Isto significa que, por exemplo, uma pessoa que em 2014 tenha estado empregada por conta de outrem até maio, ganhando um salário de 650 euros, e se ficou desempregada o resto do ano, mesmo que tenha passado a receber o subsídio de desemprego, não tem de preencher o IRS. Isto porque os seus rendimentos totais de 2014, sujeitos a IRS, (650 eurosx5 meses = 3250 euros) estão dentro dos limites definidos pelas Finanças (4.104 euros) para poder usufruir da dispensa da entrega da declaração.

No entanto, e apesar desta dispensa, se a pessoa desempregada for casada e o seu cônjuge tiver obtidos rendimentos, este casal deverá fazer uma declaração de IRS conjunta. Esta declaração terá uma particularidade: o cônjuge desempregado tem de estar identificado na folha de rosto Modelo 3, com o seu NIF, mas deverá deixar em branco o campo relativo aos seus rendimentos.

Além das prestações sociais existem também outros rendimentos que não pagam IRS. É o caso dos prémios de jogo, como o Euromilhões, a lotaria ou o bingo, que já estão sujeitos a um imposto do selo, antes de chegarem às mãos dos vencedores. Isto significa que quando o contribuinte recebe o prémio ele já vem líquido do imposto, pelo que não tem de declarar no IRS.

Estão também isentos do pagamento de IRS, os rendimentos que constam no artigo nº 12 do código do IRS. E aqui incluem-se entre outros, as indemnizações atribuídas em consequência de lesão corporal, doença ou morte e os prémios literários, artísticos ou científicos, quando não envolvam a cedência dos respetivos direitos de autor. Veja aqui a lista completa.

 

Dispensa da entrega do IRS será alargada a mais pessoas em 2016

Devido às novas regras definidas no diploma da Reforma do IRS, no próximo ano haverá mais pessoas que estarão dispensadas de preencher e entregar a declaração de rendimentos.
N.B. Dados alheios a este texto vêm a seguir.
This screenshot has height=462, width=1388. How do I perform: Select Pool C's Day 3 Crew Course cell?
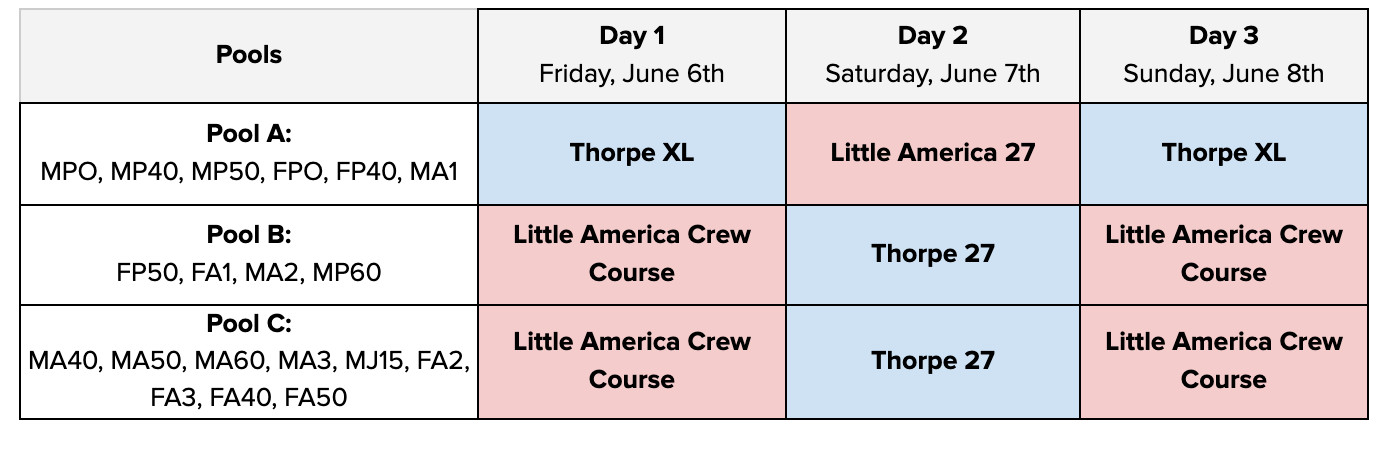coord(1223,360)
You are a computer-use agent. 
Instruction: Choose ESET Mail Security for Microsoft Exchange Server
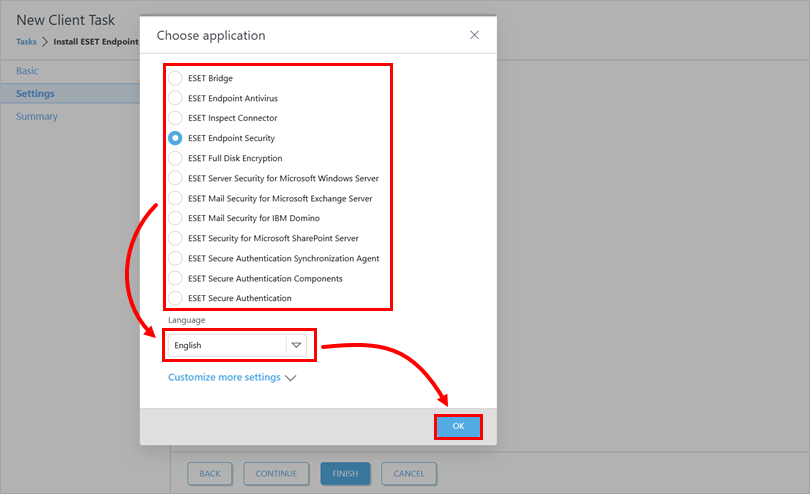pyautogui.click(x=176, y=198)
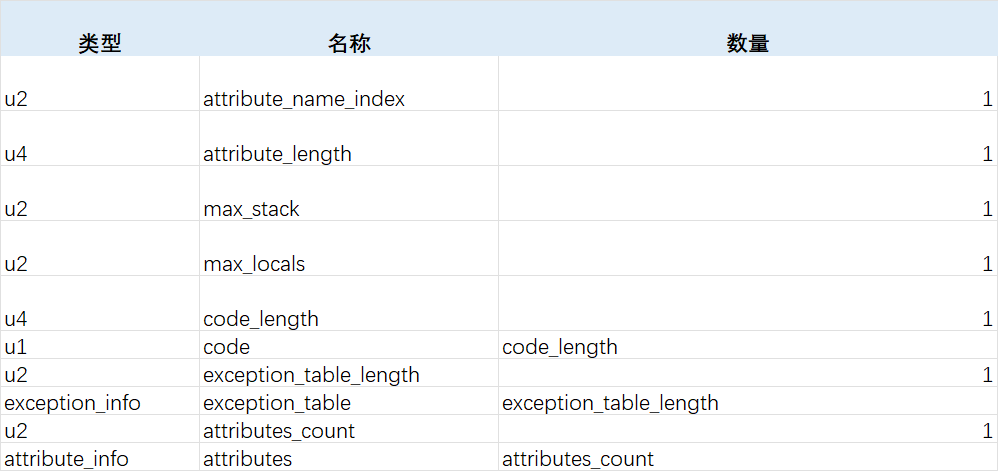Select the code cell in name column
The width and height of the screenshot is (998, 471).
[x=349, y=345]

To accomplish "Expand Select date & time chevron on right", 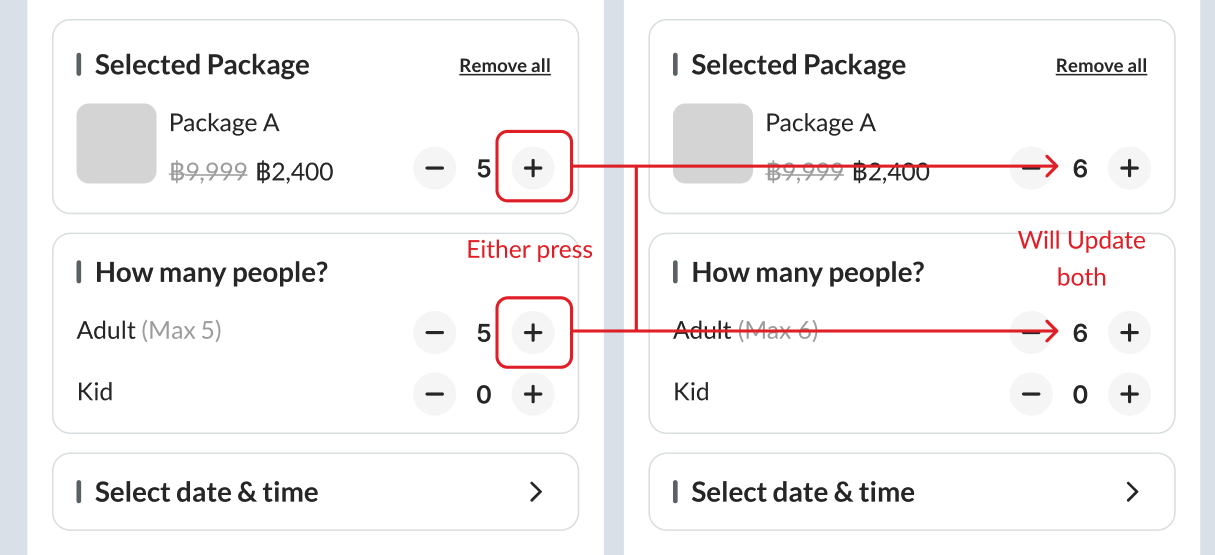I will click(x=1132, y=492).
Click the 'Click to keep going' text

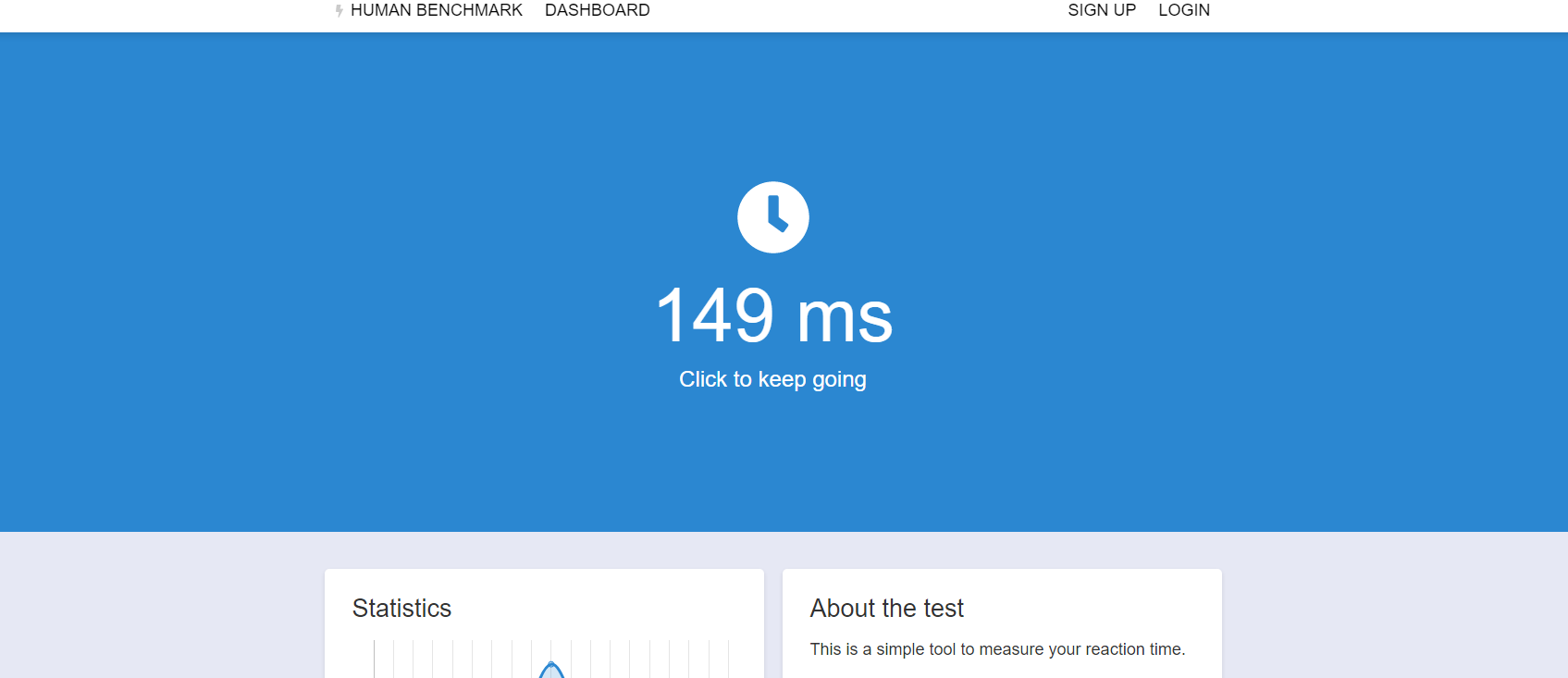772,379
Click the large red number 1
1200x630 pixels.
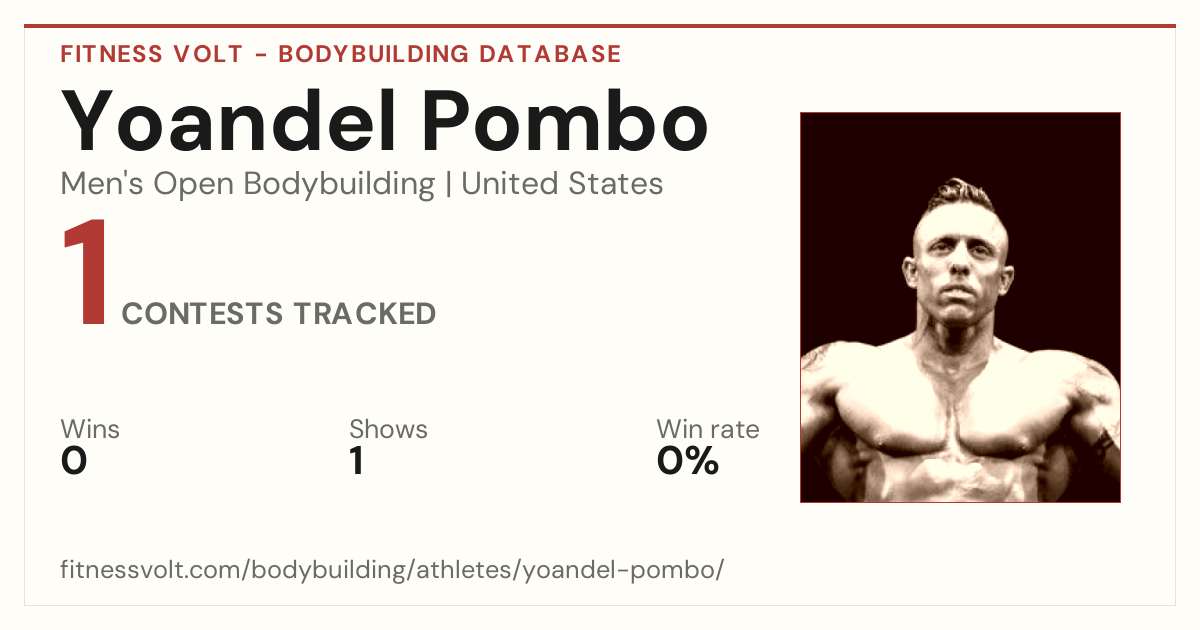pos(85,273)
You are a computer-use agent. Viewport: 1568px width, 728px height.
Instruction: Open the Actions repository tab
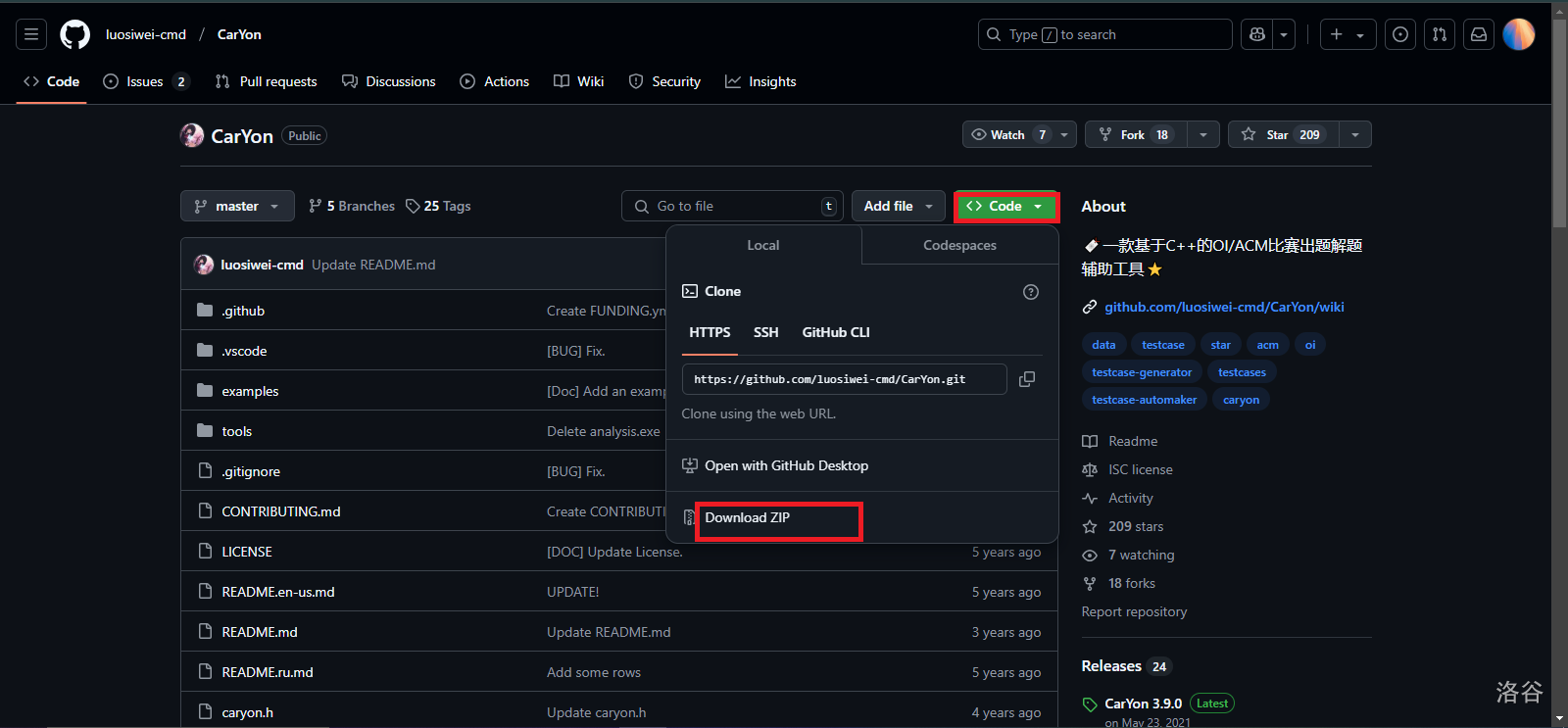click(495, 81)
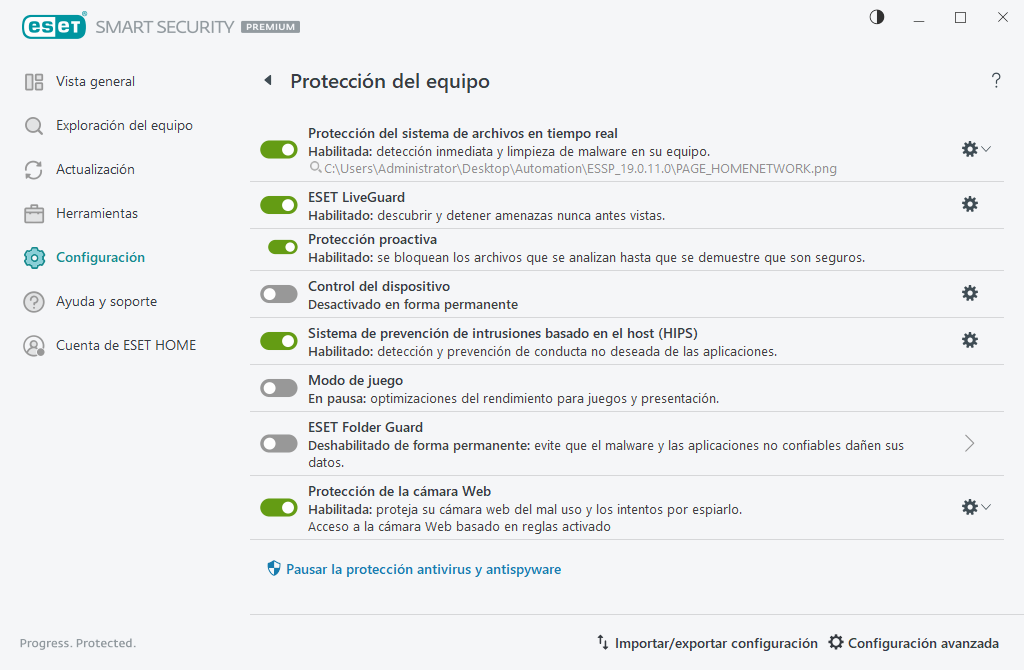The image size is (1024, 670).
Task: Open Exploración del equipo from the sidebar
Action: pos(110,125)
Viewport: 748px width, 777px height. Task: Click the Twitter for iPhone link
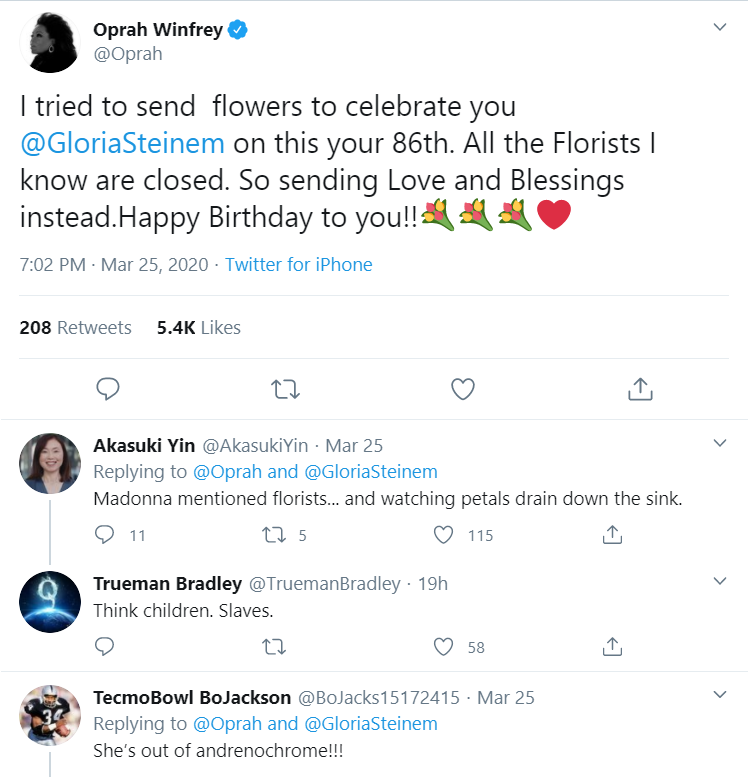(298, 265)
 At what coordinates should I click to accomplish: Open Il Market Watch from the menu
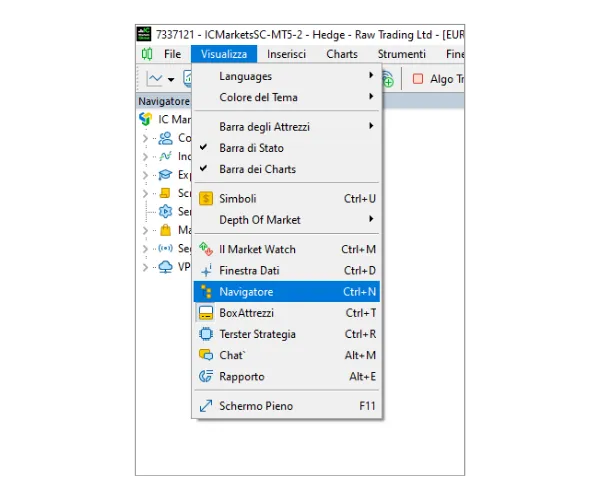[x=257, y=249]
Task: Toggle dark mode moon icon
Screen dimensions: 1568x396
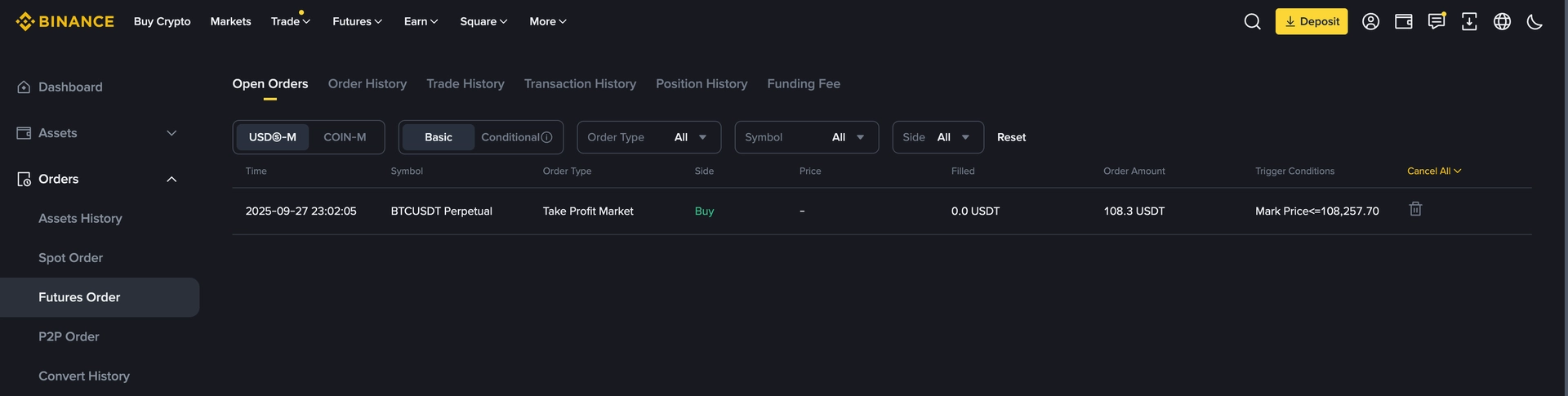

Assim, para os rendimentos de 2015 (que serão declarados apenas em 2016) estão dispensados de apresentar a declaração os contribuintes que tenham auferido “rendimentos de trabalho dependente ou pensões desde que o montante total desses rendimentos seja igual ou inferior a 8.500 euros e estes não tenham sido sujeitos a retenção”, refere o artigo nº 58 do código do IRS.